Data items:
-- Start --
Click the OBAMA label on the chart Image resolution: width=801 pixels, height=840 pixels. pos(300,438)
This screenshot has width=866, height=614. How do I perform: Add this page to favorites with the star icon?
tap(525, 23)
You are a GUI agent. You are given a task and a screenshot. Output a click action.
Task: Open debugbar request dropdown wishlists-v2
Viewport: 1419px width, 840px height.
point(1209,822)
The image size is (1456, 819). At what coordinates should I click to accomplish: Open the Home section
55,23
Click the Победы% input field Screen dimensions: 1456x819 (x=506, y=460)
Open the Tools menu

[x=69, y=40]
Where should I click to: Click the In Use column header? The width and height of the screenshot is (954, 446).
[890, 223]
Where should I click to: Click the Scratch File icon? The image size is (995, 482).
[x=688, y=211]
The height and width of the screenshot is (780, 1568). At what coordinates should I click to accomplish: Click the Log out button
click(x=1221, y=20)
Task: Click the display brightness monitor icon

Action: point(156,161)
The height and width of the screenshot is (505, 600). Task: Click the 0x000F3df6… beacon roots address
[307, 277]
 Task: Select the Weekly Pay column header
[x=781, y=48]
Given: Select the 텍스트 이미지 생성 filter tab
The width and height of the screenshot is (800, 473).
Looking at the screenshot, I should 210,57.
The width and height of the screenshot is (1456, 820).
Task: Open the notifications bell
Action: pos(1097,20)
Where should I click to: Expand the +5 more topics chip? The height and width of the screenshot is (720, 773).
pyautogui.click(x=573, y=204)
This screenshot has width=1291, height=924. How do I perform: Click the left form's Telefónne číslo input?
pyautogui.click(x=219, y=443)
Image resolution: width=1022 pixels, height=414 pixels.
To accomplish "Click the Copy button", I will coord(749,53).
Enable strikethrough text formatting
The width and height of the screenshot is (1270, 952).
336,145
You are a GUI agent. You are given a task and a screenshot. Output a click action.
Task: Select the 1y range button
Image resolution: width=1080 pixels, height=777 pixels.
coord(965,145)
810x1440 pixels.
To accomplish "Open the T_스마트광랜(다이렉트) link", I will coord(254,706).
-- End --
• **Stated problem**
Lay out all the records above as a numbered list, leaving out the blank lines.

• **The output**
1. Click the OBAMA label on the chart Image resolution: width=801 pixels, height=840 pixels. pos(300,438)
2. This screenshot has width=866, height=614. How do I perform: Add this page to favorites with the star icon?
3. tap(525, 23)
4. You are a GUI agent. You are given a task and a screenshot. Output a click action.
5. Task: Open debugbar request dropdown wishlists-v2
6. Viewport: 1419px width, 840px height.
7. point(1209,822)
8. The image size is (1456, 819). At what coordinates should I click to accomplish: Open the Home section
9. 55,23
10. Click the Победы% input field Screen dimensions: 1456x819 (x=506, y=460)
11. Open the Tools menu
12. [x=69, y=40]
13. Where should I click to: Click the In Use column header? The width and height of the screenshot is (954, 446).
14. [890, 223]
15. Where should I click to: Click the Scratch File icon? The image size is (995, 482).
16. [x=688, y=211]
17. The height and width of the screenshot is (780, 1568). At what coordinates should I click to accomplish: Click the Log out button
18. click(x=1221, y=20)
19. Task: Click the display brightness monitor icon
20. Action: point(156,161)
21. The height and width of the screenshot is (505, 600). Task: Click the 0x000F3df6… beacon roots address
22. [307, 277]
23.  Task: Select the Weekly Pay column header
24. [x=781, y=48]
25. Given: Select the 텍스트 이미지 생성 filter tab
26. The width and height of the screenshot is (800, 473).
27. Looking at the screenshot, I should 210,57.
28. The width and height of the screenshot is (1456, 820).
29. Task: Open the notifications bell
30. Action: pos(1097,20)
31. Where should I click to: Expand the +5 more topics chip? The height and width of the screenshot is (720, 773).
32. pyautogui.click(x=573, y=204)
33. This screenshot has width=1291, height=924. How do I perform: Click the left form's Telefónne číslo input?
34. pyautogui.click(x=219, y=443)
35. Image resolution: width=1022 pixels, height=414 pixels.
36. To accomplish "Click the Copy button", I will coord(749,53).
37. Enable strikethrough text formatting
38. The width and height of the screenshot is (1270, 952).
39. 336,145
40. You are a GUI agent. You are given a task and a screenshot. Output a click action.
41. Task: Select the 1y range button
42. Image resolution: width=1080 pixels, height=777 pixels.
43. coord(965,145)
44. 810x1440 pixels.
45. To accomplish "Open the T_스마트광랜(다이렉트) link", I will coord(254,706).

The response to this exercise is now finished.